The faster movement of the positive-polarity footpoint regions (orange dots in Fig. 4; i.e. western footpoints) is clearly visible for both simulations and the brightenings. For both simulations, the negative-polarity footpoint region (blue dots, i.e. eastern footpoints) is relatively stable when compared to the positive-polarity footpoints. In both TMFM and MHD cases, the footpoints move away from their centroid; they recede from each other as the simulation progresses. Even after the FR in the MHD simulation starts to decelerate (i.e. falls below a velocity threshold), the trend for the positive-polarity footpoint continues.
The previously described behaviour found in the simulated footpoint dynamics is less clear for the brightenings, which may be due to the limited number of data points. The movement is also generally more erratic. However, the positive polarity region exhibits both stronger dynamics and a positive slope, which is similar to simulation results. On the contrary, the negative polarity brightening shows a negative slope. The movement of the core dimming in the negative polarity region in the 211 Å AIA channel agrees exceptionally well with the respective brightening results and the value of the slope is very similar; cf. Table 1.
4.3. Toroidal flux analysis
The results of the computation of the toroidal magnetic flux enclosed in the FR (for details, see Sect. 3.4) are presented in Fig. 5. Similarly to the footpoint analysis, for the TMFM FR, the time interval is shown when the FR height is between 10% and 100% of the domain height, while for the MHD FR, a velocity threshold of 1 Mm per time step has to be reached.
![]() |
Fig. 5. FR flux in the TMFM simulation as well as the zero-beta MHD simulation for the same event, with the normalised time τ on the x-axis (see Sect. 3.4). The red and blue pairs of dashed lines indicate the start and endpoints of the most relevant frames for the simulated FRs with and without taking ϵ into account, respectively. The dashed grey line in the TMFM plot indicates the initiation time for the zero-beta MHD simulation. |
The TMFM FR shows a nearly monotonous increase in toroidal flux until the FR approaches the top boundary of the simulation domain. After reaching the top (or shortly before in the case of the ϵ = 0.03 FR), the flux begins to decline. For the MHD FR, the flux first decreases before it increases towards the peak value (we note that we consider here only times where the velocity limit was satisfied). After reaching this maximum, the flux declines steadily. Contrary to the TMFM FR, this decline already sets in, when boundary conditions should not yet play a role in the FR evolution.
The flux derived from the core dimming observation in 211 Å is shown in Fig. 6 together with the dimming area and the GOES light curve. We were not able to capture the rising phase observed in the model results, but a clear declining phase matches especially well with the MHD results.
![]() |
Fig. 6. Temporal evolution of the toroidal flux and the core-dimming area. The black curve denotes the co-temporal evolution of the GOES soft X-ray flux. |
5. Discussion
5.1. Flux-rope extraction discussion
The developed semi-automated extraction of the FR from the simulation data is highly beneficial for studies of the early dynamics and evolution of FRs. The method uses a twist threshold (here twist number |Tw|> 1), a requirement of coherency of the rising structure, and constraints of a circular cross-section in a plane close to the polarity inversion line. The radius of the circle was determined by finding the value that gives the largest change in the average twist.

* _Exercise requirements_
- a) Reproduce the flux-rope text word for word, starting with "The previously described" and going on through "cf. Table 1.".
- b) Answer these from the flux-rope text:
(i) In both simulations, which polarity's footpoint region is relatively stable compared to the other?
(ii) For the TMFM flux rope, what range of flux-rope heights sets the time interval shown?
(iii) What twist threshold does the extraction method use?
The data that come next are separate material, unrelated to the flux-rope text.

* _Dataset excerpts_

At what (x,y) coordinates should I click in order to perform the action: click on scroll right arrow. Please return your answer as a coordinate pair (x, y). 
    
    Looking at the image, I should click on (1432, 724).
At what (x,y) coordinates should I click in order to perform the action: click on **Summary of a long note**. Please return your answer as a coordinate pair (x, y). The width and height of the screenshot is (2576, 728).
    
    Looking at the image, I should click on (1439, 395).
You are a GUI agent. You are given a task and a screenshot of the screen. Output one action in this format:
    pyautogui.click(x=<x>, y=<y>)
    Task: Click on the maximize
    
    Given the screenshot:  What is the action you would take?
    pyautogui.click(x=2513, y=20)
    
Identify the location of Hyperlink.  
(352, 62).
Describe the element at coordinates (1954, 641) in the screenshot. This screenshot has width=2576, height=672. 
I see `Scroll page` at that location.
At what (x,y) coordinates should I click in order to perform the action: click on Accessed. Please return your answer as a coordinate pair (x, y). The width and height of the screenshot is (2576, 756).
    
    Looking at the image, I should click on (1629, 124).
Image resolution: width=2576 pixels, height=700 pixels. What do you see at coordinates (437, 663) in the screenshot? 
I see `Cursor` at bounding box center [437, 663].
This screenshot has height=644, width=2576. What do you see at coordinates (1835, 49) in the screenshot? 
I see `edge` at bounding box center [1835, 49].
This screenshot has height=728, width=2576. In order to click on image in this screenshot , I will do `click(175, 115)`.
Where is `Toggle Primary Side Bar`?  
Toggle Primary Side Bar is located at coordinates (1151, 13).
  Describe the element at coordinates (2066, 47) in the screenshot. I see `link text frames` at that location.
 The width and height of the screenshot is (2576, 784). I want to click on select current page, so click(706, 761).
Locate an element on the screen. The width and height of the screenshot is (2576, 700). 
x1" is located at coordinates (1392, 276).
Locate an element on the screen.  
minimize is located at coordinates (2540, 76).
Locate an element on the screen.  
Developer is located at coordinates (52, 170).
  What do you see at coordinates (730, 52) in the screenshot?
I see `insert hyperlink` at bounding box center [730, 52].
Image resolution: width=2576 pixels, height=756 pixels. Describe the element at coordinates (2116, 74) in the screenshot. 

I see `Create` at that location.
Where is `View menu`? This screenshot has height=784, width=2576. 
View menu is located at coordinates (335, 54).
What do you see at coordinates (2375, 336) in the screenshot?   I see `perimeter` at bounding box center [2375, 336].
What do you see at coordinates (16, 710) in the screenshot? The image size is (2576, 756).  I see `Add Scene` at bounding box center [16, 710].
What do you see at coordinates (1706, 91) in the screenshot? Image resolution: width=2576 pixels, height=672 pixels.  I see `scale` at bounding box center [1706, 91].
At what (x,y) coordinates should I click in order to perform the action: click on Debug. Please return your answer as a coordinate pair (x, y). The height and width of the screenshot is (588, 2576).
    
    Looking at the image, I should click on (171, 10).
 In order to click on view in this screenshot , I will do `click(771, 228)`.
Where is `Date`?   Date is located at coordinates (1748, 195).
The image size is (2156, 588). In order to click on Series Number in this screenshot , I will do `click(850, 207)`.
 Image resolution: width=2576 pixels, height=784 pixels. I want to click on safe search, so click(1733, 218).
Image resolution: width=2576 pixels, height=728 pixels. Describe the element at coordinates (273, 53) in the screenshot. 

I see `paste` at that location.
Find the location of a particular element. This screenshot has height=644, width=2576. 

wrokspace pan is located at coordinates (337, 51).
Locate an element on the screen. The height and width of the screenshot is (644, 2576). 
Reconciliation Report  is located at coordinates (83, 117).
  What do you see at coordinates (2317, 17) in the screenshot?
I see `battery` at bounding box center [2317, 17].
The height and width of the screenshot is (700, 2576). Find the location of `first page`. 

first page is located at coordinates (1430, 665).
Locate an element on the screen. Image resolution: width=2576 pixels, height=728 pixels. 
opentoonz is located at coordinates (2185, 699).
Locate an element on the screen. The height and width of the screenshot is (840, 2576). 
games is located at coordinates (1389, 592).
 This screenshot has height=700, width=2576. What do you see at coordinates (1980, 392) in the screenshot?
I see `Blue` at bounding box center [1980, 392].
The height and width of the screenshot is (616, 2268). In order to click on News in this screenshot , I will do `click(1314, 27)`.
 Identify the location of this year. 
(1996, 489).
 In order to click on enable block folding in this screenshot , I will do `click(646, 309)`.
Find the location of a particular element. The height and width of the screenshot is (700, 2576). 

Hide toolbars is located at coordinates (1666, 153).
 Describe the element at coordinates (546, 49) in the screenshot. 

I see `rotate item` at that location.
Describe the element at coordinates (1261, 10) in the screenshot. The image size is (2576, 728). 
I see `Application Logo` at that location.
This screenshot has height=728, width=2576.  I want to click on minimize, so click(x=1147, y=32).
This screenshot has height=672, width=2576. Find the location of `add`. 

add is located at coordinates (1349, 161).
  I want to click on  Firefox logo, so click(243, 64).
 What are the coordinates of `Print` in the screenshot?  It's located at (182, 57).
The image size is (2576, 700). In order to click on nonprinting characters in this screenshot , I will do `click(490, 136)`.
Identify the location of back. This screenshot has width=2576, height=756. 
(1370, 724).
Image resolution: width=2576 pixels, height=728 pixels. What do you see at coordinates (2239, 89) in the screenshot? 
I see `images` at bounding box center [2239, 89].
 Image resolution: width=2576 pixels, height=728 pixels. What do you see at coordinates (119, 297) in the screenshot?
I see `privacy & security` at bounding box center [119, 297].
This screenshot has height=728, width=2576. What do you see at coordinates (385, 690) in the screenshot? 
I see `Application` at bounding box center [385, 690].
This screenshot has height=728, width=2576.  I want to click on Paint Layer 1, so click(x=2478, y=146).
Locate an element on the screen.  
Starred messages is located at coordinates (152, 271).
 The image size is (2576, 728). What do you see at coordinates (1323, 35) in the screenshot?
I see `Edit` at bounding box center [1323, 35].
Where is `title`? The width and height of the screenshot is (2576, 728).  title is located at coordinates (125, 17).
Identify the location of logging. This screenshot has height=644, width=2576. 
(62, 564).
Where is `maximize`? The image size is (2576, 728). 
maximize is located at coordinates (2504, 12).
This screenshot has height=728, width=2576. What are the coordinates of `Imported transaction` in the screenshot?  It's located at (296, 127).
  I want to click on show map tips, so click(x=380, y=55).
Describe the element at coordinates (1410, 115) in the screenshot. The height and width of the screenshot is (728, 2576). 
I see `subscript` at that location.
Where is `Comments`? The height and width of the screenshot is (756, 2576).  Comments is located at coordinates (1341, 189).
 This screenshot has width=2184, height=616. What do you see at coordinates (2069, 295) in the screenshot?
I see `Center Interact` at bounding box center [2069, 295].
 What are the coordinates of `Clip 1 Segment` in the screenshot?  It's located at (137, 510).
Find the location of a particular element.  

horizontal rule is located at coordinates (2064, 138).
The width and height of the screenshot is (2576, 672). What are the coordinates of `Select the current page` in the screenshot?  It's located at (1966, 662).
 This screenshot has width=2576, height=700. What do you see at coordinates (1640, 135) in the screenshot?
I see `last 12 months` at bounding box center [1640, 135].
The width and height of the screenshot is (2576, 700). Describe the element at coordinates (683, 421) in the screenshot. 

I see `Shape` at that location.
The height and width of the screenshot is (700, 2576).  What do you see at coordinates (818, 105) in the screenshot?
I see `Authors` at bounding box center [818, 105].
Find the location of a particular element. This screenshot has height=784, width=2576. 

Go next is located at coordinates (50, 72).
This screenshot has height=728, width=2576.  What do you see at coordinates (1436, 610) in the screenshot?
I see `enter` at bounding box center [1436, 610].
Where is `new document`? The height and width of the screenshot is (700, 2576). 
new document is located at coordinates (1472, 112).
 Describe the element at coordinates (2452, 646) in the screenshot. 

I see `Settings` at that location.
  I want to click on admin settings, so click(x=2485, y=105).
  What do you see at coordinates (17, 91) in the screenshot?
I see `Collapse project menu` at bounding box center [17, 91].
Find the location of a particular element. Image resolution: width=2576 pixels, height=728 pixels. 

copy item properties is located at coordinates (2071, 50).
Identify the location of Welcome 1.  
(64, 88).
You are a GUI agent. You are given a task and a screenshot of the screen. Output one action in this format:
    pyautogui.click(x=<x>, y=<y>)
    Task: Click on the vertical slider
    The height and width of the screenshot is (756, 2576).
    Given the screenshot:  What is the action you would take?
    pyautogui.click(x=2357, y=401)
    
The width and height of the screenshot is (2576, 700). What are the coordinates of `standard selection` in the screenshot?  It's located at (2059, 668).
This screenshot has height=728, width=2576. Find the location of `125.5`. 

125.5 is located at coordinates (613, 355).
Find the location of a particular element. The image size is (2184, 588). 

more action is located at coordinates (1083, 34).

* _Task answers_
- a)
The previously described behaviour found in the simulated footpoint dynamics is less clear for the brightenings, which may be due to the limited number of data points. The movement is also generally more erratic. However, the positive polarity region exhibits both stronger dynamics and a positive slope, which is similar to simulation results. On the contrary, the negative polarity brightening shows a negative slope. The movement of the core dimming in the negative polarity region in the 211 Å AIA channel agrees exceptionally well with the respective brightening results and the value of the slope is very similar; cf. Table 1.

- b)
(i) The negative-polarity (eastern) footpoint region.
(ii) Between 10% and 100% of the domain height.
(iii) A twist number |Tw| > 1.